What you will do> Although the entries contain pictures, your copy should hold only their exact text.

Screenshot grounding data:

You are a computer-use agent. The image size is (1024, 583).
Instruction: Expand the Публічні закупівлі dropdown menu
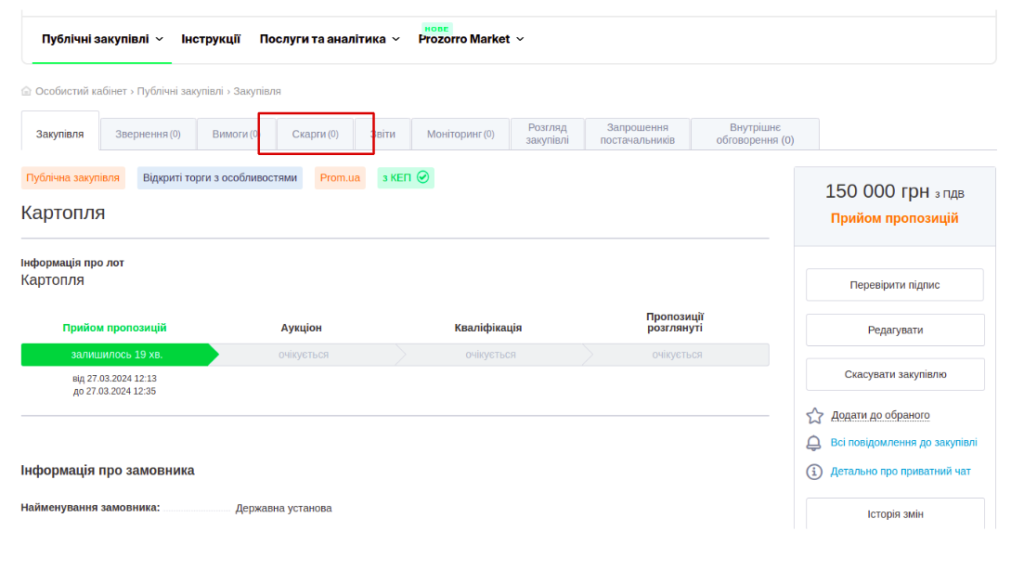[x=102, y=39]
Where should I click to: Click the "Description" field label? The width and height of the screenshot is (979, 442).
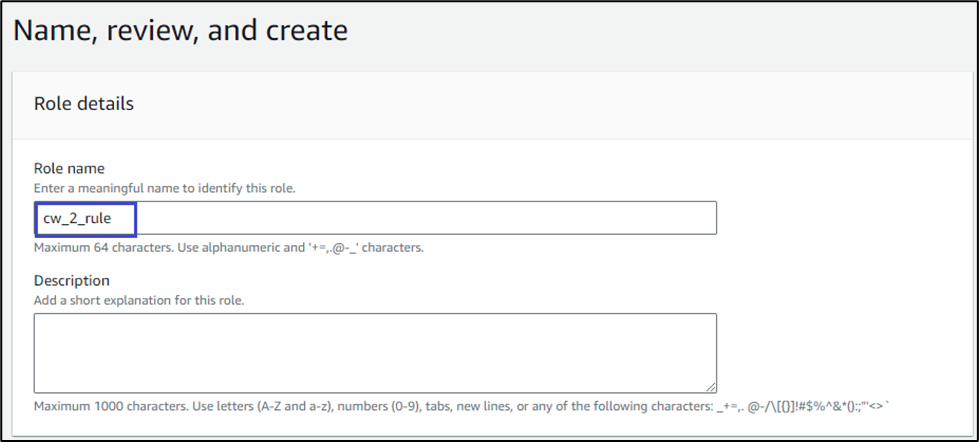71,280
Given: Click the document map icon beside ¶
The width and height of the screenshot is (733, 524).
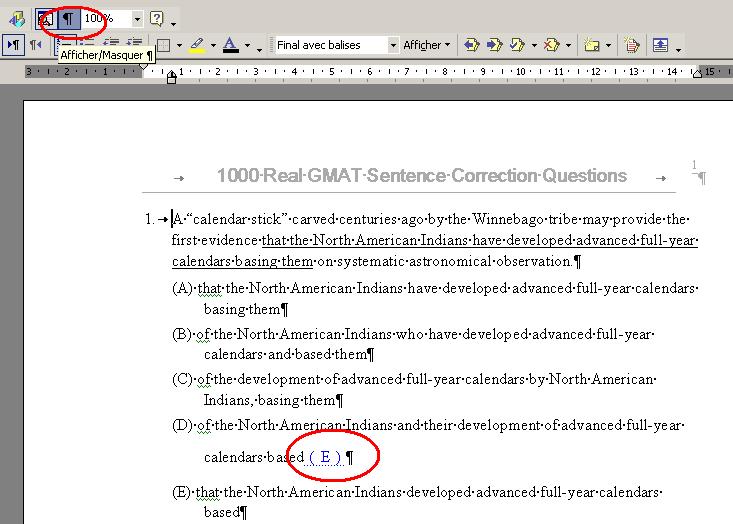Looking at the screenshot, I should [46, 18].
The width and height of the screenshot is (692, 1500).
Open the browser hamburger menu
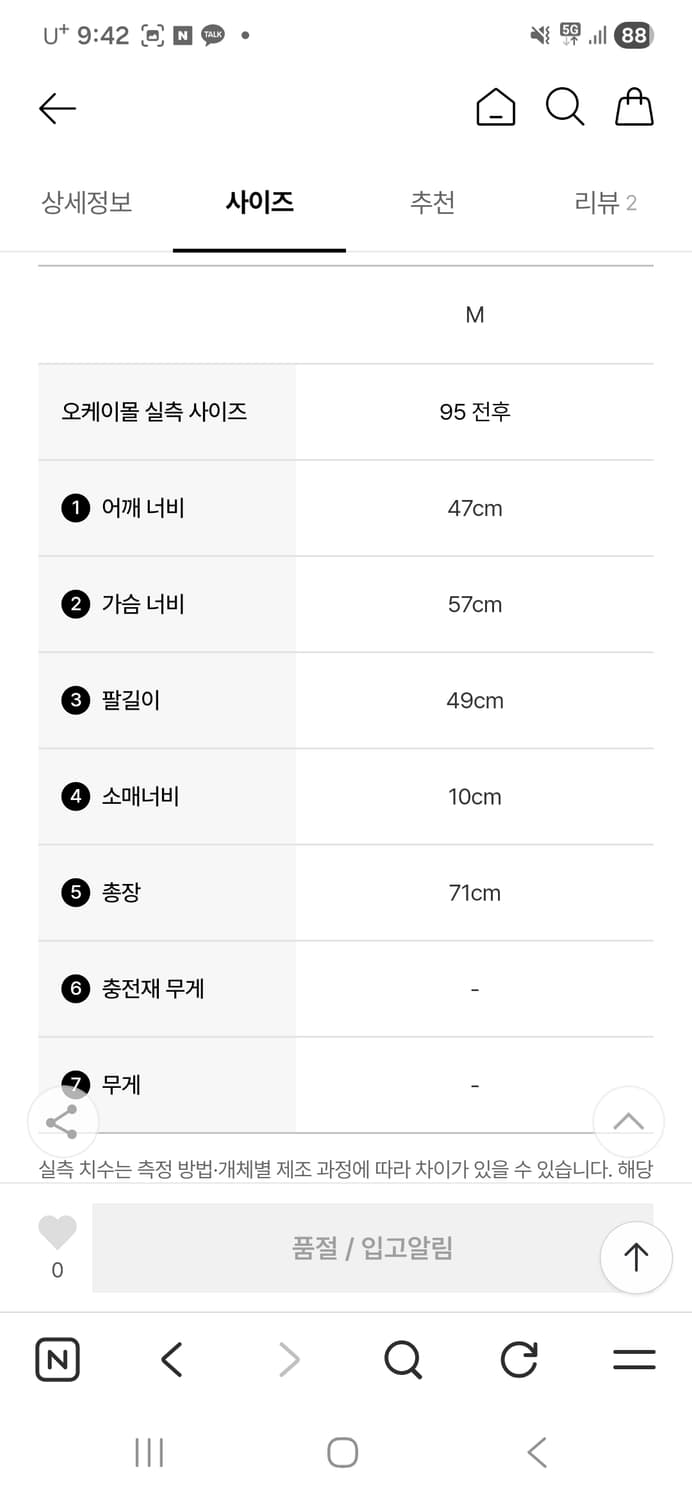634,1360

Answer area>
You are a computer-use agent. The image size is (1024, 583).
Instruction: Expand the Публічні закупівлі dropdown menu
[x=102, y=39]
Where should I click to: Click the "Description" field label? The width and height of the screenshot is (979, 442).
71,280
Given: Click the document map icon beside ¶
The width and height of the screenshot is (733, 524).
Looking at the screenshot, I should [46, 18].
The width and height of the screenshot is (692, 1500).
Open the browser hamburger menu
634,1360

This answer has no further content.